1 Ceremonias religiosas de los hindúes. (N. del T.)

“No juzguéis para que no seáis juzgados”. Esta enseñanza del Evangelio es tan aplicable a nuestra propia vida como a nuestro trato con los demás. Cuando uno juzga, compara o condena, la mente no está abierta a la verdad, no puede estar libre de la tiranía de los símbolos y sistemas; no puede escapar al ambiente, ni al pasado.

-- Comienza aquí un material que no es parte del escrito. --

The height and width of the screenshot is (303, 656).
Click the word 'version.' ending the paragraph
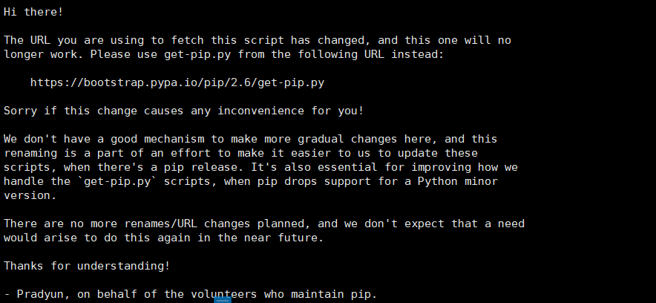point(30,195)

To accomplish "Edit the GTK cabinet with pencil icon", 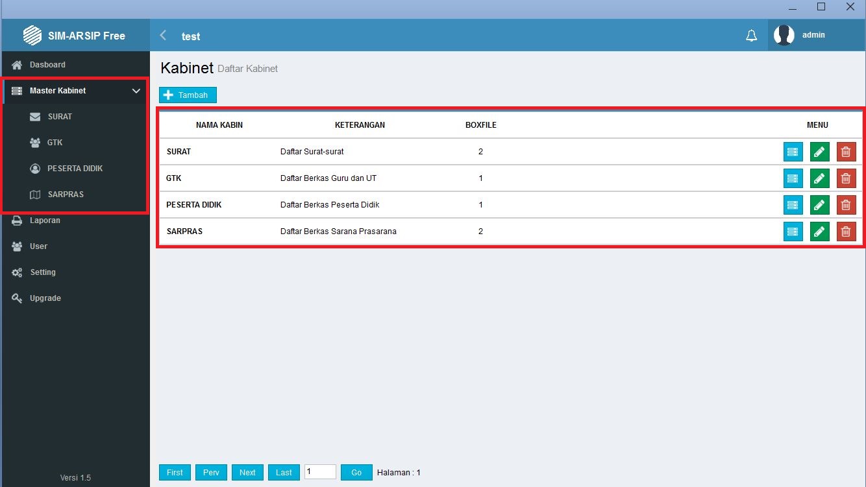I will coord(819,178).
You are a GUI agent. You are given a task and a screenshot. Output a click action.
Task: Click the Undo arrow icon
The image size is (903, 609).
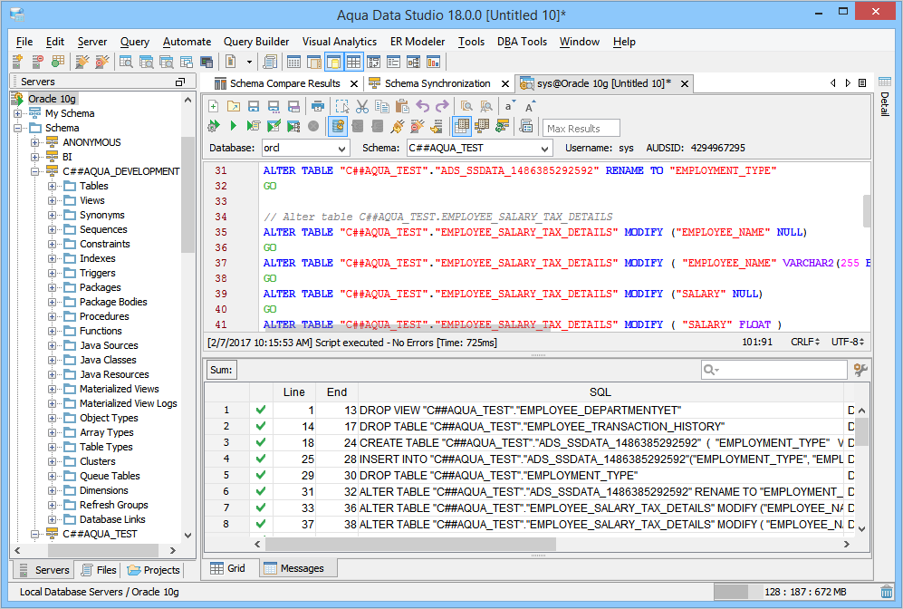pos(421,106)
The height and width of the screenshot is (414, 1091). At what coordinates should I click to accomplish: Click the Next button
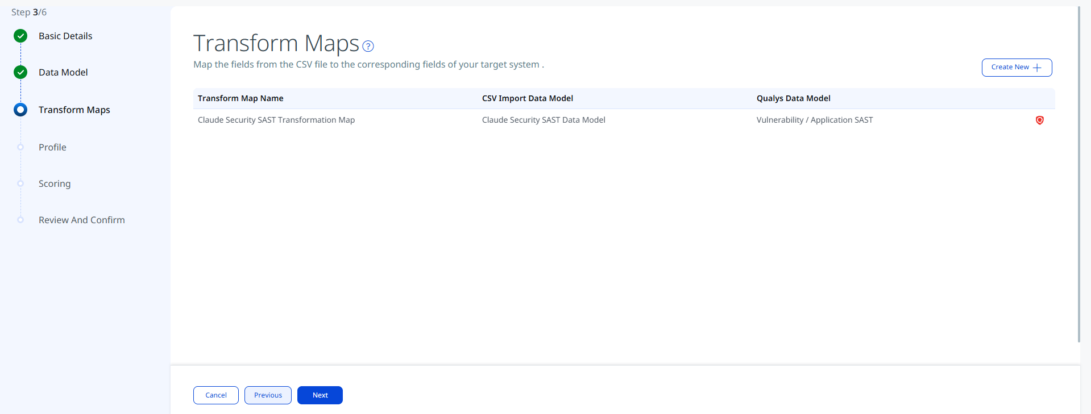pos(320,395)
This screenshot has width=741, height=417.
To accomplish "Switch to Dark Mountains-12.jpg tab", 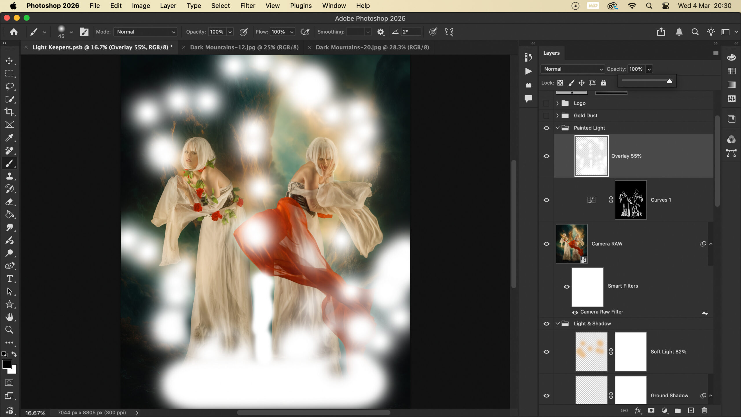I will (244, 47).
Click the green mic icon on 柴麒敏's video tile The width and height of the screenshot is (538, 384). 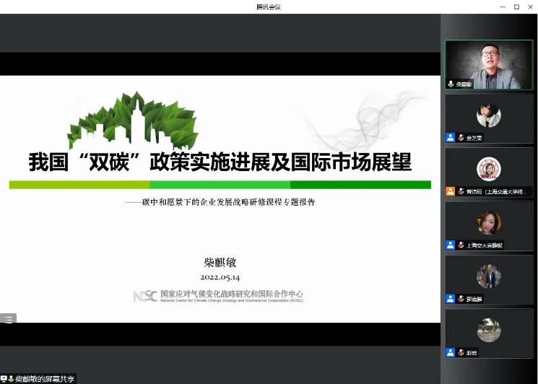click(x=451, y=84)
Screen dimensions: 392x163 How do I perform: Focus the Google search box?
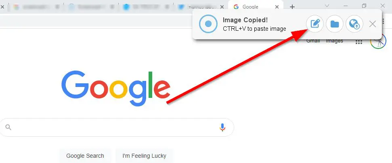(117, 127)
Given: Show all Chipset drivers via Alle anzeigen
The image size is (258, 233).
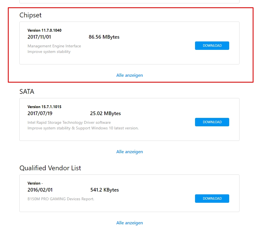Looking at the screenshot, I should tap(130, 75).
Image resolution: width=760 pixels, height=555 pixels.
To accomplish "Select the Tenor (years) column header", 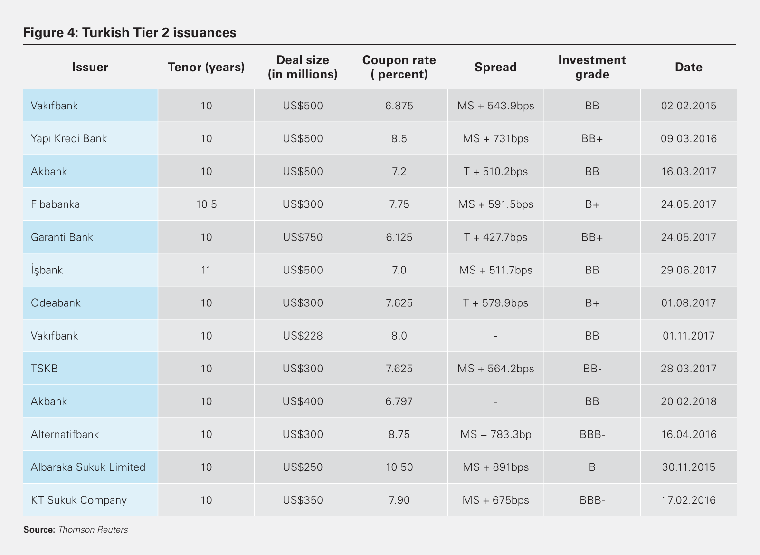I will (206, 67).
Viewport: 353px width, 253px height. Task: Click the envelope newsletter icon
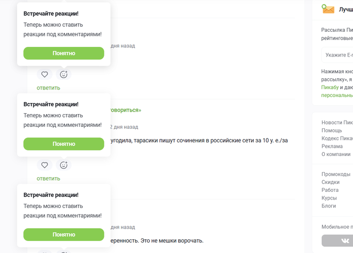(328, 9)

Ni la introspección con un fin predeterminado, ni el autoanálisis dentro de alguna norma tradicional, ni una serie de principios consagrados, pueden servirnos de ninguna ayuda. Hay una espontaneidad trascendente en la vida, una “Realidad creadora”, como la llama Krishnamurti, que se revela a uno cuando la mente se halla en estado de “alerta pasividad”, de “captación pasiva sin opinión”. El juicio y la comparación irremediablemente nos conducen a la dualidad. Sólo la captación pasiva sin opción puede conducirnos a la no dualidad, a la reconciliación de los opuestos en una comprensión total, en un amor total. Ama et fac quod vis. Si amáis podéis hacer lo que os plazca. Pero si comenzáis haciendo lo que queréis, o lo que no queréis hacer, en obediencia a algún sistema, a nociones, ideales o prohibiciones tradicionales, jamás amaréis. El proceso liberador ha de comenzar con la comprensión sin opción de lo que queréis, y de vuestras reacciones ante cualquier sistema de símbolos que os diga que debéis o no debéis querer eso. Mediante esta comprensión sin opción, a medida que penetra en los estratos profundos del “ego” y del subconsciente con él asociado, surgirán el amor y la mutua comprensión; pero éstos serán de naturaleza muy distinta al amor y la mutua comprensión que nosotros conocemos. Esta comprensión sin opción -en todo instante y en todas las circunstancias de la vida- es la única meditación eficaz. Todas las otras formas de yoga conducen, ya sea a la ceguera del pensamiento que se deriva de la autodisciplina, o a alguna modalidad de arrobamiento provocado por autosugestión, es decir, a alguna forma de falso “samadhi”. La liberación auténtica es “la libertad interior de la Realidad creadora”. “No es una dádiva; ha de ser descubierta y vivenciada. No es una adquisición que habéis de retener para glorificaros a vosotros. Es un estado de ser, como el silencio, en el que no hay devenir, en el que hay plenitud. Esta ‘creatividad’ no tiene necesariamente que buscar expresión; no es un talento que requiera manifestación externa.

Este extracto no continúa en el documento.